4. Juliano era bastante inteligente para não provocar uma perseguição sangrenta, já que os mártires só tiveram favorecido à Igreja. Sem embargo, chegou a haver martírios, devido ao furor da plebe pagã, ao capricho de certos governadores e à ira do imperador contra cristãos particulares. Não menos vituperável é o modo ambíguo, insidioso e mesquinho com que Juliano tratou de conseguir forçadamente dos cristãos a adoração externa dos deuses só a pretexto do culto devido ao imperador.

Privou ao cristianismo e à Igreja de todos os privilégios de que haviam gozado desde Constantino e que, evidentemente, tanto haviam favorecido seu desenvolvimento. Também tratou de debilitar espiritualmente a Igreja, proibindo que nas escolas cristãs se ensinassem o patrimônio cultural do paganismo. Promoveu tudo o que pudera fazer-lhe controlar a Igreja, a seitas cristãs, fosse ao judaísmo ou ao paganismo.

Fixou sua atenção principal em revivificar o paganismo. Seu trabalho foi neste sentido um reconhecimento indireto da superioridade do cristianismo, ao mesmo tempo que demonstra a seriedade moral com que se dedicou a dita tarefa. O que ele perseguia era um paganismo cristianizado. Nos templos pagãos, trouxe sua reabertura, devia oficiar um sacerdote com altas exigências de pureza, piedade, instrução e amor ao próximo; o culto devia restaurar-se com grande pompa e ser mais religioso e moralmente fecundo mediante a pregação, e outro tanto devia cuidar da caridade. A ordem dada por Juliano de reconstruir o templo de Jerusalém e promover o judaísmo em geral foi uma tentativa consciente de reduzir ad absurdum as profecias cristãs.
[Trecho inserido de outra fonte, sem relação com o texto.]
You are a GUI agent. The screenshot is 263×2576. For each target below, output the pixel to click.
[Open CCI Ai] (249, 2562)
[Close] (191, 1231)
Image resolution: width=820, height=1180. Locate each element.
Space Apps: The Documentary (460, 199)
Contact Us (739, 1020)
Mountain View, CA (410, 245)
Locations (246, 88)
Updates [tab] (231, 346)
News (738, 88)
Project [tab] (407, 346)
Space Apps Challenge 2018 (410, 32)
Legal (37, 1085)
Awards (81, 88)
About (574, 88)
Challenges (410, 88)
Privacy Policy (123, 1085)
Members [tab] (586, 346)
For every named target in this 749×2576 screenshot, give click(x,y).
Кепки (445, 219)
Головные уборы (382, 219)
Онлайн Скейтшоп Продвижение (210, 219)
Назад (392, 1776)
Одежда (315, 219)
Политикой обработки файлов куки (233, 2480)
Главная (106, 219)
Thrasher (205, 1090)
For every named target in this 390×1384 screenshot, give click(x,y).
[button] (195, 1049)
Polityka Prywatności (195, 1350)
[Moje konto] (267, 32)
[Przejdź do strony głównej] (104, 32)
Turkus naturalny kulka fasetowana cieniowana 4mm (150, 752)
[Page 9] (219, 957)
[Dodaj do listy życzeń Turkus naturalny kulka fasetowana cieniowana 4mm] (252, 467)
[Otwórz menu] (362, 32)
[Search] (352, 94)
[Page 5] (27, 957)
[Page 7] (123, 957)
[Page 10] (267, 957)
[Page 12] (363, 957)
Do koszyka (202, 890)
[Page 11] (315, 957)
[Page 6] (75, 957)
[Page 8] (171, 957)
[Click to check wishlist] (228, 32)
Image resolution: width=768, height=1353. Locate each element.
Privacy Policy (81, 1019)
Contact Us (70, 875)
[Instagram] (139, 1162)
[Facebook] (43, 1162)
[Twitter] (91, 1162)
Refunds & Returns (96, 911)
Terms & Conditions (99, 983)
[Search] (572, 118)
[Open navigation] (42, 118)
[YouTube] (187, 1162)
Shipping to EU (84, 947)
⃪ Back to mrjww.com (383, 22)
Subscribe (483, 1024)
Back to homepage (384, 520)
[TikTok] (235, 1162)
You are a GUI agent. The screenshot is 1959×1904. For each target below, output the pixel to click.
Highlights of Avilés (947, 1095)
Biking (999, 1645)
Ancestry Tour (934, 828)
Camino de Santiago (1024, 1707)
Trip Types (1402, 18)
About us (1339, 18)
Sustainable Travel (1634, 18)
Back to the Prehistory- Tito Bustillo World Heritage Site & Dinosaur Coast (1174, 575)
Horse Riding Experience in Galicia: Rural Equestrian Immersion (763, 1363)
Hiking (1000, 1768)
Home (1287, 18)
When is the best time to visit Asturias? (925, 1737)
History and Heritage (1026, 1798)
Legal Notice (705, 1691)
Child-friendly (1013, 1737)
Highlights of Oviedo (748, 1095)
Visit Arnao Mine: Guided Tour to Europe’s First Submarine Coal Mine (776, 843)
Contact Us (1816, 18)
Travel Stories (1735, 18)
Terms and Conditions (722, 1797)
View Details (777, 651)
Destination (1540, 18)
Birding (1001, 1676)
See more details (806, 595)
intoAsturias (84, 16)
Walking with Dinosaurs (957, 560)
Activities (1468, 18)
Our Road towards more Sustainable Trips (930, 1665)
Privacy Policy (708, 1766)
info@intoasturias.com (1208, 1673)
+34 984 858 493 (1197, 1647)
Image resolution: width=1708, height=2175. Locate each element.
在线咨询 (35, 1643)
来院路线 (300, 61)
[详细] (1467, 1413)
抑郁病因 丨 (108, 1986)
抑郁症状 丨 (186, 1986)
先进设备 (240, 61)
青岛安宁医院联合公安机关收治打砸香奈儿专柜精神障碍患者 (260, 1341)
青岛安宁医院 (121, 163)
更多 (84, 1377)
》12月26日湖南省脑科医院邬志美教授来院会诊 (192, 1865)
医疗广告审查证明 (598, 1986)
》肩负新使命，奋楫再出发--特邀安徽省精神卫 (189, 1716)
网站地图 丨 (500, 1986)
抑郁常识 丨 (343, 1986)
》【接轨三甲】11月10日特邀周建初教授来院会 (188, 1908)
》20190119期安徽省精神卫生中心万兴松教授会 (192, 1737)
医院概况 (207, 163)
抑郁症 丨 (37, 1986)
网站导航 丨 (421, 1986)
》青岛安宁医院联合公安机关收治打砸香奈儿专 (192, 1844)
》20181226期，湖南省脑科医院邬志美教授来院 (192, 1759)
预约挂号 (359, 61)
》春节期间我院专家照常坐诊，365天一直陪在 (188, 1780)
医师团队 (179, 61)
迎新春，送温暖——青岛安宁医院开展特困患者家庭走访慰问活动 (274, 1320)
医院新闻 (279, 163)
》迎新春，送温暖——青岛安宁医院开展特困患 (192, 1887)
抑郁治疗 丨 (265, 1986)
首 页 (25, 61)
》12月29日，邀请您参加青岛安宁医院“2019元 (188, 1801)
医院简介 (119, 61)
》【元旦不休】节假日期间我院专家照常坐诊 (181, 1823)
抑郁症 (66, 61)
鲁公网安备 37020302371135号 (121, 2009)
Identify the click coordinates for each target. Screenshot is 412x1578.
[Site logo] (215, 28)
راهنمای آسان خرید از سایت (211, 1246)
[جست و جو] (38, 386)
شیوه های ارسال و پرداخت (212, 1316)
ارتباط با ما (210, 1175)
Ele mesmo participava todos os dias no sacrifício pagão e tratou também de ativar seus planos como orador e escritor.

5. O ensaio de Juliano não passou de ser um episódio. Já no ano 363, apenas cumpridos os trinta e dois anos, entrou em guerra contra os persas. Ninguém é capaz de imaginar as imensas dificuldades que acarretaram ao cristianismo as "magníficas qualidades" do Apóstata, como disse Santo Agostinho. Mas sua aparição é sumamente instructiva para conhecer a situação histórica da Igreja naquele tempo. Nos permite em um só golpe de vista descobrir claramente os perigos que sob aquelas condições religioso-culturais cercavam a Igreja.

Inclusive no caso de Juliano, nada nos autoriza a ver nele somente o errôneo e negativo e passar por alto o positivo. Como César das Gálias, levantou novamente esta província com medidas prudentes e justas, e como imperador implantou a austeridade, a justiça e a objetividade na administração e legislação do império. Que apesar destes valores e destas ao menos parcialmente acertadas medidas não logra-se impor seu critério nem sufocar ao cristianismo, demonstra muito melhor a força da Igreja de Cristo que se esta houvera tido que resistir a um novo Nero.

8 No ano 529 foi fechada a escola de filosofia de Atenas, dirigida por pagãos; precisamente no mesmo ano em que se fundou Monte Cassino.

9 Seu fundador foi o alexandrino Ammonio Sacas (+ 242); a doutrina foi sistematizada por seu discípulo Plotino (+ 269), de quem, por sua vez, foi discípulo Porfírios (§ 14). O último representante foi Proclo (+ 485), ao qual, como fonte do chamado São Dionísios Areopagita, exerceu indireta e anonimamente uma enorme influência na formulação teológico medieval da doutrina cristã.